Aí surgiu o computador. Pensava-se que fosse simplesmente competir com a máquina de escrever e com as canetas e mata-borrões. Mas, surpreendentemente, surgiu a internet e a questão do altar tornou-se bem complexa. Poder-se-ia dizer também que a internet virou uma espécie de janela, de plano de fuga, de túnel por onde se escapa e se viaja, rompendo os muros do próprio lar. Mas, essencialmente, o computador e a internet são um novo altar. Muito mais pessoal que os anteriores e instalado em diversos cômodos da casa. Teria ocorrido, então, uma descentralização do rito. Não mais a sala de visitas que só se abria em ocasiões especiais, não mais a família (e vizinhos) na sala em torno do rádio e da tevê. Agora, cada um na sua (ou no seu altar).

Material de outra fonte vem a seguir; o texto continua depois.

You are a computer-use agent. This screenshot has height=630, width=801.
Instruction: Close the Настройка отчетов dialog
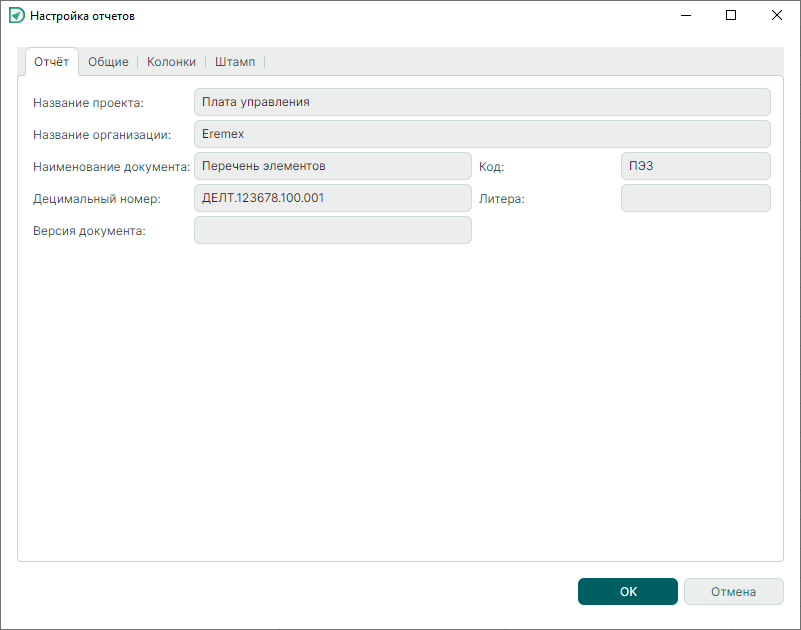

Mas a coisa, semiologicamente, radicalizou-se ainda mais. O computador e a televisão se fundiram se casaram. E mais: apareceu um terceiro elemento inovador: o celular que é ao mesmo tempo telefone, computador, MP3 (antigo toca-discos) e televisão. Com a vantagem de ser um altar móvel, que se leva para o avião, para o piquenique, para a praia, enfim, um “duplo” indispensável, a segunda natureza do ser humano.

Nesta perplexidade de crentes-descrentes estamos. Redes invisíveis nos unem planetariamente. A igreja está em nossas mãos, é portátil, está em todas as partes e em lugar nenhum. Pensamos frequentá-la, mas ela é que nos frequenta, já que o ”meio é a mensagem”.

Há uns 40 anos, Drummond fez um estranho e premonitório poema, Ao Deus Kom Unik Assão, que lembro ao final desta crônica, mas que deveria ser epígrafe na tese sobre os “altares da pós-modernidade”, que algum leitor escreverá. No final, vendo o paradoxo em que a sociedade da comunicação se metera, ele indagava quem nos salvaria da “inkomunikhassão”.